Prompt: Convert the listing between the lines holding "Enable detailed list" and "click(84, 258)", inclusive, into a two-column CSV with headers task_text and click_answer. Give one row per pair, with each value in a single quoted field and line breaks replaced by spaces.

Dataset records:
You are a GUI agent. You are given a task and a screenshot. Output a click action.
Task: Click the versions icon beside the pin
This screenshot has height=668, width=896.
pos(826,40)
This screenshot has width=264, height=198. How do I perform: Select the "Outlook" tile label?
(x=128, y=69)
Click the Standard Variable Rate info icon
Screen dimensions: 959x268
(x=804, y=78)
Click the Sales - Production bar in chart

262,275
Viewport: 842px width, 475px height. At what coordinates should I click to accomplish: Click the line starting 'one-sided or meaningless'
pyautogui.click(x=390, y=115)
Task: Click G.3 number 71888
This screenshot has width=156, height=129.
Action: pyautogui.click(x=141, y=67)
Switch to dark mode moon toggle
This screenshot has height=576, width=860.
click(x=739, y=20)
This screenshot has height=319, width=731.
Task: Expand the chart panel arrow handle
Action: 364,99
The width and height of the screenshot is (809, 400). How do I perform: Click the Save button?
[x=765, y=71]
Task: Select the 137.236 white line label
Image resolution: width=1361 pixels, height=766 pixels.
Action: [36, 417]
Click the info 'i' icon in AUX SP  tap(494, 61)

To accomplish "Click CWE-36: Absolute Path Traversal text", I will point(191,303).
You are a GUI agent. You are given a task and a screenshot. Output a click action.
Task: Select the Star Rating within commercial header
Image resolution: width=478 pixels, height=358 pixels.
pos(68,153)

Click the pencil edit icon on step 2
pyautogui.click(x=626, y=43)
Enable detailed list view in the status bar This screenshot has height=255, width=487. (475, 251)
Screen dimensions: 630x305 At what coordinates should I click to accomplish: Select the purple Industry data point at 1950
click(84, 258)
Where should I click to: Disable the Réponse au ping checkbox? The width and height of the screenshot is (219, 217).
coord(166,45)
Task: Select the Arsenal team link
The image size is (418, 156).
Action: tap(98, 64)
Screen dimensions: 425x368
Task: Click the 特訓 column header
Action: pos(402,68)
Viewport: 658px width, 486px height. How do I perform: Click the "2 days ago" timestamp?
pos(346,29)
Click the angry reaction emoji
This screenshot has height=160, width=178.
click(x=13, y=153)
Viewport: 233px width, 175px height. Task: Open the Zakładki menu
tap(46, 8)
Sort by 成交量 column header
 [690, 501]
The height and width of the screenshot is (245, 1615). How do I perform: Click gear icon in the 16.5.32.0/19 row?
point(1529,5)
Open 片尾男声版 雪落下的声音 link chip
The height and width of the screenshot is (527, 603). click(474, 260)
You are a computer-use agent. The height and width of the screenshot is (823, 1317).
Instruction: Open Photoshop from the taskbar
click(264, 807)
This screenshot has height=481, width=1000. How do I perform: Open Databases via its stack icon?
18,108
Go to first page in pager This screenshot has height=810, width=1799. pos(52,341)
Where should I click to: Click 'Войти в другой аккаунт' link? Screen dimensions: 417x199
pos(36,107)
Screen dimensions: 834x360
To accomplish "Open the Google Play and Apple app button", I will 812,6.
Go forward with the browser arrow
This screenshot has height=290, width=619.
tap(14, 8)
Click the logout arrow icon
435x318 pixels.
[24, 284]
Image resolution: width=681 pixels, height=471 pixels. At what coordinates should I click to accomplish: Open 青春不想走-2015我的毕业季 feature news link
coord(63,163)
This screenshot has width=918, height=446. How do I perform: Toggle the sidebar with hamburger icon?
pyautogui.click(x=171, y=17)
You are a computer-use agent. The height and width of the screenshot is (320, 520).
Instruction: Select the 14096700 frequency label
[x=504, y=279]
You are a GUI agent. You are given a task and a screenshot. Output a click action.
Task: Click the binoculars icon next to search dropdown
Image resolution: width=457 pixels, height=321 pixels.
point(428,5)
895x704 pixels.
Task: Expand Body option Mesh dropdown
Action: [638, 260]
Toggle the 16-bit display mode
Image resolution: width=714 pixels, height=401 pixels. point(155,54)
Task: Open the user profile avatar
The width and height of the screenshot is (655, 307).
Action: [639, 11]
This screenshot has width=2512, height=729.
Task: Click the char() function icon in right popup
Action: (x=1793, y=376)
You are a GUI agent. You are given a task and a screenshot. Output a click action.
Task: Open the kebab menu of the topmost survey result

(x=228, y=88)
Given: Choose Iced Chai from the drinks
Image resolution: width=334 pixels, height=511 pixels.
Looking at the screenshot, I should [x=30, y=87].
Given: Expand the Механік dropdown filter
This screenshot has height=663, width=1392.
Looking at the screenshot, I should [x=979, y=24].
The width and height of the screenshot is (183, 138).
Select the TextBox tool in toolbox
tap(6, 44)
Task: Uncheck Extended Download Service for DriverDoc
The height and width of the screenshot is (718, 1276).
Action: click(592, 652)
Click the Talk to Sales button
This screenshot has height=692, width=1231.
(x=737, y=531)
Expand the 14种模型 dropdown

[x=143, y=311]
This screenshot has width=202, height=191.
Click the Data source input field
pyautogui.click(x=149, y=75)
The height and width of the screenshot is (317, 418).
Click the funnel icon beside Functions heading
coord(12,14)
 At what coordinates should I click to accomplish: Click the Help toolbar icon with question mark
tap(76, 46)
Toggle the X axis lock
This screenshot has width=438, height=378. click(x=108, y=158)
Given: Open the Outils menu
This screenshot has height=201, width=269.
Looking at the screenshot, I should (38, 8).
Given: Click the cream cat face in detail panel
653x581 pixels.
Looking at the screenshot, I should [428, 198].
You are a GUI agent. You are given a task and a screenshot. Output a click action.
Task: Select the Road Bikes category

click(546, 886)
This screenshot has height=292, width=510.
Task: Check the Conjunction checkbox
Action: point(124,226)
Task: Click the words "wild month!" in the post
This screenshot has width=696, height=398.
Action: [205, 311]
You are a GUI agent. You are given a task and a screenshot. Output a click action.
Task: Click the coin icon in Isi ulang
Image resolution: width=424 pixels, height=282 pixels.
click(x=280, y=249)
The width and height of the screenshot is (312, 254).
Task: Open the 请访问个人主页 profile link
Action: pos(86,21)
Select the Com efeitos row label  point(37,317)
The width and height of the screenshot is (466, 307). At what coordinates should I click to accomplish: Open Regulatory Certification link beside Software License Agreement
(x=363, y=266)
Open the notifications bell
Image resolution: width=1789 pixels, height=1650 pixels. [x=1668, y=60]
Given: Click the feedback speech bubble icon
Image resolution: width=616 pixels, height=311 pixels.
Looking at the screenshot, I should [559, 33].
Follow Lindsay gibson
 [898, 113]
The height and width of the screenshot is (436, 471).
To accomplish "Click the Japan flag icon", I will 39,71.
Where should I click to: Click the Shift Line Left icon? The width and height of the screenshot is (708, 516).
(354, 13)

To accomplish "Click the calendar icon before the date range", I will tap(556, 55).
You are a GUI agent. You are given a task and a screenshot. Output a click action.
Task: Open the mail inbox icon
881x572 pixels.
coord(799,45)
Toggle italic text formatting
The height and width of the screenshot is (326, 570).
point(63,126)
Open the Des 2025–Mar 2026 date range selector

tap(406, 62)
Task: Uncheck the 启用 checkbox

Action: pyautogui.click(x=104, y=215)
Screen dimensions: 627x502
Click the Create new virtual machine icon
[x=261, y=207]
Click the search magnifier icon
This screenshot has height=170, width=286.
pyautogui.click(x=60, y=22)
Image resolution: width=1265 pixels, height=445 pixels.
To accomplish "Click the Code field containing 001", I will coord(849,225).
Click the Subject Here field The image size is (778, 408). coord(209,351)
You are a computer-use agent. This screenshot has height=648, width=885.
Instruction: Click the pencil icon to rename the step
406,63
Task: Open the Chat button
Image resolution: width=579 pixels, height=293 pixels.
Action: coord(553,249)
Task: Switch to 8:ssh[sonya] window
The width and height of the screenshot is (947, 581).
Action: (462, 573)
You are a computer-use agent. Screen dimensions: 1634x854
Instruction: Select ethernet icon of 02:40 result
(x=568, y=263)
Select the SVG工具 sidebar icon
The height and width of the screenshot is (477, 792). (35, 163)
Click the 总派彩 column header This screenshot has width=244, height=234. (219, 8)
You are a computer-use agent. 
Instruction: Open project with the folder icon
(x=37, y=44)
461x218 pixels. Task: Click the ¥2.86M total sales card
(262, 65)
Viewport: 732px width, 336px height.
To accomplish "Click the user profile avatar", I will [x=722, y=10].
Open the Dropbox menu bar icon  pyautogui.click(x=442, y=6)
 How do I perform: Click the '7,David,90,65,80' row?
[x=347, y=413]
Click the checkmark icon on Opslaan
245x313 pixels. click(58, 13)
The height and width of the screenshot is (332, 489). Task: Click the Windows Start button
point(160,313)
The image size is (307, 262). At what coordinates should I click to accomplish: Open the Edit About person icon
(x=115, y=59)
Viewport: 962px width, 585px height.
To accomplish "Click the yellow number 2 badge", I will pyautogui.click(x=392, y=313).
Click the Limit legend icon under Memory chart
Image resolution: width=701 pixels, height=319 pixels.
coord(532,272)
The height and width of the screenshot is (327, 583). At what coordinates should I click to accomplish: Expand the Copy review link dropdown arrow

Finished answer:
task_text,click_answer
"Enable detailed list view in the status bar This screenshot has height=255, width=487.","(475, 251)"
"Screen dimensions: 630x305 At what coordinates should I click to accomplish: Select the purple Industry data point at 1950","click(84, 258)"